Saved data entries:
>>>>>

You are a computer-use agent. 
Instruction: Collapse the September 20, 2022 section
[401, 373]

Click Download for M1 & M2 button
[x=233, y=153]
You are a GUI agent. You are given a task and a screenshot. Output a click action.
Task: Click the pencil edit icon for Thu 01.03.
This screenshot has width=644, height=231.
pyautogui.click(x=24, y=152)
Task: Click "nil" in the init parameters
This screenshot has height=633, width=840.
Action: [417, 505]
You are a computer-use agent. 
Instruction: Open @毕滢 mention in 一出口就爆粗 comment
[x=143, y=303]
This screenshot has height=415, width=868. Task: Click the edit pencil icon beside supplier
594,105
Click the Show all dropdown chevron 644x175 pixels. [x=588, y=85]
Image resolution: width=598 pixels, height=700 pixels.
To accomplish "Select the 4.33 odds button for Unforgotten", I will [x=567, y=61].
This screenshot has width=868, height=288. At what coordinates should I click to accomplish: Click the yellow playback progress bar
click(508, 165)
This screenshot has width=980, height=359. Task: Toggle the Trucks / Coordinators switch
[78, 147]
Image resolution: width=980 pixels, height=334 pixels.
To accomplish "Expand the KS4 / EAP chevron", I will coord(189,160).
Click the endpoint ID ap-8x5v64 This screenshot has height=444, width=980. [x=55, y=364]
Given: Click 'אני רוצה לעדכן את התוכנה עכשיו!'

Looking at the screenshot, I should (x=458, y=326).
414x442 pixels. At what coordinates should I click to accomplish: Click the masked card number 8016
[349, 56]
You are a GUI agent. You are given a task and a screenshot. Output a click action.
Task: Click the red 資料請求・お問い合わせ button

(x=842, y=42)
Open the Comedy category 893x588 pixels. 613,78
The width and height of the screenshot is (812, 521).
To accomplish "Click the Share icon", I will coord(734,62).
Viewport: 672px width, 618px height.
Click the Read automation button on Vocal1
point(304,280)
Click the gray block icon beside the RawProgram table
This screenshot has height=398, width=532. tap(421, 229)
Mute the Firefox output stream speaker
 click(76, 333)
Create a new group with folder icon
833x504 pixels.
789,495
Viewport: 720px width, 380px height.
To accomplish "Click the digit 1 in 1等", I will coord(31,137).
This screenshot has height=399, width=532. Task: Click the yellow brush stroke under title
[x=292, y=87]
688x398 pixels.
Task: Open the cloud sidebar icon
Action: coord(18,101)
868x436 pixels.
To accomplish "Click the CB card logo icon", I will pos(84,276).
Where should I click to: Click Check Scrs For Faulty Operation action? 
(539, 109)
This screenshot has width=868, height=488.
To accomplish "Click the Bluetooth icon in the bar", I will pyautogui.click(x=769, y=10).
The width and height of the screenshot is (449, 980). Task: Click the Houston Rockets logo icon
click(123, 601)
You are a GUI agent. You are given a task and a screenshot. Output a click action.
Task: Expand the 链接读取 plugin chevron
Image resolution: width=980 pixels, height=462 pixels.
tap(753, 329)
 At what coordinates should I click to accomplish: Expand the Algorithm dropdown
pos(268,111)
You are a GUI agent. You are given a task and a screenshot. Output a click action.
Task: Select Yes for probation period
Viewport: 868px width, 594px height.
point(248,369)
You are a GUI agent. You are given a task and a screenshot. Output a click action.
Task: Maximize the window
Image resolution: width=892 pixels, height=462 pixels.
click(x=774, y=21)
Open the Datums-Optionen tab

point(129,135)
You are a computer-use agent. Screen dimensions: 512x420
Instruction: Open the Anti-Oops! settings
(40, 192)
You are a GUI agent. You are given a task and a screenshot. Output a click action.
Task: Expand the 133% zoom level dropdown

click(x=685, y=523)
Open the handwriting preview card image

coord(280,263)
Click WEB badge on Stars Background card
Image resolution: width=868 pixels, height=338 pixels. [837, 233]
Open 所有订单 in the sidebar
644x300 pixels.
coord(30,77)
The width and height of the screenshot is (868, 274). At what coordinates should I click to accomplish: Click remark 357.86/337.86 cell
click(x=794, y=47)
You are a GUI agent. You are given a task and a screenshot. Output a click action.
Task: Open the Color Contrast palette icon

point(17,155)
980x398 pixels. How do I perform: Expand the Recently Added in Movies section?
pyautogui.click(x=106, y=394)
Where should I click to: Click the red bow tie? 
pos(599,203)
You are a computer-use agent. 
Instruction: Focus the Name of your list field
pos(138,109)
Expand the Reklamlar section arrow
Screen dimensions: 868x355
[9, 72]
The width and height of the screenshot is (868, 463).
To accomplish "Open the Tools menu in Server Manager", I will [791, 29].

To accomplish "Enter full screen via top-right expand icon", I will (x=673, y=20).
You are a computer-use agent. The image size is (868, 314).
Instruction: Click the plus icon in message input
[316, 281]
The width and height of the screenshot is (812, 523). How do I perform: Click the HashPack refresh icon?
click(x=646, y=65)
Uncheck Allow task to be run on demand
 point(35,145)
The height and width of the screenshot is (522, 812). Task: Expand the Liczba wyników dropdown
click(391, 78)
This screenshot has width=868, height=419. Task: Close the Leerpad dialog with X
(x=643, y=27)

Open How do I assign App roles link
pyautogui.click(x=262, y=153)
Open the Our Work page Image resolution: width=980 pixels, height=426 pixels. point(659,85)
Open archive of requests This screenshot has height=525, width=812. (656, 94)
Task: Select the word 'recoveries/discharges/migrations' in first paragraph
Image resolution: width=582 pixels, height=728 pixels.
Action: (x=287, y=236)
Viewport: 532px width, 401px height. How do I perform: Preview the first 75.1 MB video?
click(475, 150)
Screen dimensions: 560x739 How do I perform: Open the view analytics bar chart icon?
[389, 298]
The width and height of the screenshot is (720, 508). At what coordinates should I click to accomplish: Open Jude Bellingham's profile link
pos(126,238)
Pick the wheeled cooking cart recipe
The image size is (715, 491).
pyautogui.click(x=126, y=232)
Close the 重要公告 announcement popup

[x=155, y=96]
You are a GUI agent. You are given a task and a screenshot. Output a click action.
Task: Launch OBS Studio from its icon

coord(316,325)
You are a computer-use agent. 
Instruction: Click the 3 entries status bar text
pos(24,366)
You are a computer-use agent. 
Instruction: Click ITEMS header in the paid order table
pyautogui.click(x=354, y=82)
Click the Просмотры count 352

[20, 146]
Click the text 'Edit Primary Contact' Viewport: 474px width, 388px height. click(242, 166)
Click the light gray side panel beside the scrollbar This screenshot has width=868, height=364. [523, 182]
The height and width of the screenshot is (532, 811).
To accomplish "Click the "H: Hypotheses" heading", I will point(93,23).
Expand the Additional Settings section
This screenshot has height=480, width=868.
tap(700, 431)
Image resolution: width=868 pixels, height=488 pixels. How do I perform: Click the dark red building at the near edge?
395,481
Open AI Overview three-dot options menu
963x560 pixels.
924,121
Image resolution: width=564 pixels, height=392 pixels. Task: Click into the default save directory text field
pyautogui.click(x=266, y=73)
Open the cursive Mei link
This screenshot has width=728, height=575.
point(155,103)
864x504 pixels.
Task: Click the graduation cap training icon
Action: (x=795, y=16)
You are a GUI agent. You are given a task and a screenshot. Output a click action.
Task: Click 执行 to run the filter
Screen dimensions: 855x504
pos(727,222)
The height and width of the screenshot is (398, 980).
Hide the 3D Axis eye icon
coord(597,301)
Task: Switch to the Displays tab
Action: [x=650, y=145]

<<<<<

**What is being asked:** Nothing in the data should be altered; please repeat it exactly.

**Answer to the exercise:**
You are a computer-use agent. 
Instruction: Collapse the September 20, 2022 section
[401, 373]

Click Download for M1 & M2 button
[x=233, y=153]
You are a GUI agent. You are given a task and a screenshot. Output a click action.
Task: Click the pencil edit icon for Thu 01.03.
This screenshot has width=644, height=231.
pyautogui.click(x=24, y=152)
Task: Click "nil" in the init parameters
This screenshot has height=633, width=840.
Action: [417, 505]
You are a computer-use agent. 
Instruction: Open @毕滢 mention in 一出口就爆粗 comment
[x=143, y=303]
This screenshot has height=415, width=868. Task: Click the edit pencil icon beside supplier
594,105
Click the Show all dropdown chevron 644x175 pixels. [x=588, y=85]
Image resolution: width=598 pixels, height=700 pixels.
To accomplish "Select the 4.33 odds button for Unforgotten", I will [x=567, y=61].
This screenshot has width=868, height=288. At what coordinates should I click to accomplish: Click the yellow playback progress bar
click(508, 165)
This screenshot has width=980, height=359. Task: Toggle the Trucks / Coordinators switch
[78, 147]
Image resolution: width=980 pixels, height=334 pixels.
To accomplish "Expand the KS4 / EAP chevron", I will coord(189,160).
Click the endpoint ID ap-8x5v64 This screenshot has height=444, width=980. [x=55, y=364]
Given: Click 'אני רוצה לעדכן את התוכנה עכשיו!'

Looking at the screenshot, I should (x=458, y=326).
414x442 pixels. At what coordinates should I click to accomplish: Click the masked card number 8016
[349, 56]
You are a GUI agent. You are given a task and a screenshot. Output a click action.
Task: Click the red 資料請求・お問い合わせ button

(x=842, y=42)
Open the Comedy category 893x588 pixels. 613,78
The width and height of the screenshot is (812, 521).
To accomplish "Click the Share icon", I will coord(734,62).
Viewport: 672px width, 618px height.
Click the Read automation button on Vocal1
point(304,280)
Click the gray block icon beside the RawProgram table
This screenshot has height=398, width=532. tap(421, 229)
Mute the Firefox output stream speaker
 click(76, 333)
Create a new group with folder icon
833x504 pixels.
789,495
Viewport: 720px width, 380px height.
To accomplish "Click the digit 1 in 1等", I will coord(31,137).
This screenshot has height=399, width=532. Task: Click the yellow brush stroke under title
[x=292, y=87]
688x398 pixels.
Task: Open the cloud sidebar icon
Action: coord(18,101)
868x436 pixels.
To accomplish "Click the CB card logo icon", I will pos(84,276).
Where should I click to: Click Check Scrs For Faulty Operation action? 
(539, 109)
This screenshot has width=868, height=488.
To accomplish "Click the Bluetooth icon in the bar", I will pyautogui.click(x=769, y=10).
The width and height of the screenshot is (449, 980). Task: Click the Houston Rockets logo icon
click(123, 601)
You are a GUI agent. You are given a task and a screenshot. Output a click action.
Task: Expand the 链接读取 plugin chevron
Image resolution: width=980 pixels, height=462 pixels.
tap(753, 329)
 At what coordinates should I click to accomplish: Expand the Algorithm dropdown
pos(268,111)
You are a GUI agent. You are given a task and a screenshot. Output a click action.
Task: Select Yes for probation period
Viewport: 868px width, 594px height.
point(248,369)
You are a GUI agent. You are given a task and a screenshot. Output a click action.
Task: Maximize the window
Image resolution: width=892 pixels, height=462 pixels.
click(x=774, y=21)
Open the Datums-Optionen tab

point(129,135)
You are a computer-use agent. Screen dimensions: 512x420
Instruction: Open the Anti-Oops! settings
(40, 192)
You are a GUI agent. You are given a task and a screenshot. Output a click action.
Task: Expand the 133% zoom level dropdown

click(x=685, y=523)
Open the handwriting preview card image

coord(280,263)
Click WEB badge on Stars Background card
Image resolution: width=868 pixels, height=338 pixels. [837, 233]
Open 所有订单 in the sidebar
644x300 pixels.
coord(30,77)
The width and height of the screenshot is (868, 274). At what coordinates should I click to accomplish: Click remark 357.86/337.86 cell
click(x=794, y=47)
You are a GUI agent. You are given a task and a screenshot. Output a click action.
Task: Open the Color Contrast palette icon

point(17,155)
980x398 pixels. How do I perform: Expand the Recently Added in Movies section?
pyautogui.click(x=106, y=394)
Where should I click to: Click the red bow tie? 
pos(599,203)
You are a computer-use agent. 
Instruction: Focus the Name of your list field
pos(138,109)
Expand the Reklamlar section arrow
Screen dimensions: 868x355
[9, 72]
The width and height of the screenshot is (868, 463).
To accomplish "Open the Tools menu in Server Manager", I will [791, 29].

To accomplish "Enter full screen via top-right expand icon", I will (x=673, y=20).
You are a computer-use agent. The image size is (868, 314).
Instruction: Click the plus icon in message input
[316, 281]
The width and height of the screenshot is (812, 523). How do I perform: Click the HashPack refresh icon?
click(x=646, y=65)
Uncheck Allow task to be run on demand
 point(35,145)
The height and width of the screenshot is (522, 812). Task: Expand the Liczba wyników dropdown
click(391, 78)
This screenshot has width=868, height=419. Task: Close the Leerpad dialog with X
(x=643, y=27)

Open How do I assign App roles link
pyautogui.click(x=262, y=153)
Open the Our Work page Image resolution: width=980 pixels, height=426 pixels. point(659,85)
Open archive of requests This screenshot has height=525, width=812. (656, 94)
Task: Select the word 'recoveries/discharges/migrations' in first paragraph
Image resolution: width=582 pixels, height=728 pixels.
Action: (x=287, y=236)
Viewport: 532px width, 401px height. How do I perform: Preview the first 75.1 MB video?
click(475, 150)
Screen dimensions: 560x739 How do I perform: Open the view analytics bar chart icon?
[389, 298]
The width and height of the screenshot is (720, 508). At what coordinates should I click to accomplish: Open Jude Bellingham's profile link
pos(126,238)
Pick the wheeled cooking cart recipe
The image size is (715, 491).
pyautogui.click(x=126, y=232)
Close the 重要公告 announcement popup

[x=155, y=96]
You are a GUI agent. You are given a task and a screenshot. Output a click action.
Task: Launch OBS Studio from its icon

coord(316,325)
You are a computer-use agent. 
Instruction: Click the 3 entries status bar text
pos(24,366)
You are a computer-use agent. 
Instruction: Click ITEMS header in the paid order table
pyautogui.click(x=354, y=82)
Click the Просмотры count 352

[20, 146]
Click the text 'Edit Primary Contact' Viewport: 474px width, 388px height. click(242, 166)
Click the light gray side panel beside the scrollbar This screenshot has width=868, height=364. [523, 182]
The height and width of the screenshot is (532, 811).
To accomplish "Click the "H: Hypotheses" heading", I will point(93,23).
Expand the Additional Settings section
This screenshot has height=480, width=868.
tap(700, 431)
Image resolution: width=868 pixels, height=488 pixels. How do I perform: Click the dark red building at the near edge?
395,481
Open AI Overview three-dot options menu
963x560 pixels.
924,121
Image resolution: width=564 pixels, height=392 pixels. Task: Click into the default save directory text field
pyautogui.click(x=266, y=73)
Open the cursive Mei link
This screenshot has width=728, height=575.
point(155,103)
864x504 pixels.
Task: Click the graduation cap training icon
Action: (x=795, y=16)
You are a GUI agent. You are given a task and a screenshot. Output a click action.
Task: Click 执行 to run the filter
Screen dimensions: 855x504
pos(727,222)
The height and width of the screenshot is (398, 980).
Hide the 3D Axis eye icon
coord(597,301)
Task: Switch to the Displays tab
Action: [x=650, y=145]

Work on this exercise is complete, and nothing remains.